Records supplied:
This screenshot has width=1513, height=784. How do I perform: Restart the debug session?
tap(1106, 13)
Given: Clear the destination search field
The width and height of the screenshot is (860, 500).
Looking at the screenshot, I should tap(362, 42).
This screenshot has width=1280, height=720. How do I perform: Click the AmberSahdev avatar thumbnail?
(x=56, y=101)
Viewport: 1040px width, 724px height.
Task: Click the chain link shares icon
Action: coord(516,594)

Activity: Reproduce the material above in full, exactly.

Reply:
This screenshot has width=1513, height=784. How do I perform: Restart the debug session?
tap(1106, 13)
Given: Clear the destination search field
The width and height of the screenshot is (860, 500).
Looking at the screenshot, I should tap(362, 42).
This screenshot has width=1280, height=720. How do I perform: Click the AmberSahdev avatar thumbnail?
(x=56, y=101)
Viewport: 1040px width, 724px height.
Task: Click the chain link shares icon
Action: coord(516,594)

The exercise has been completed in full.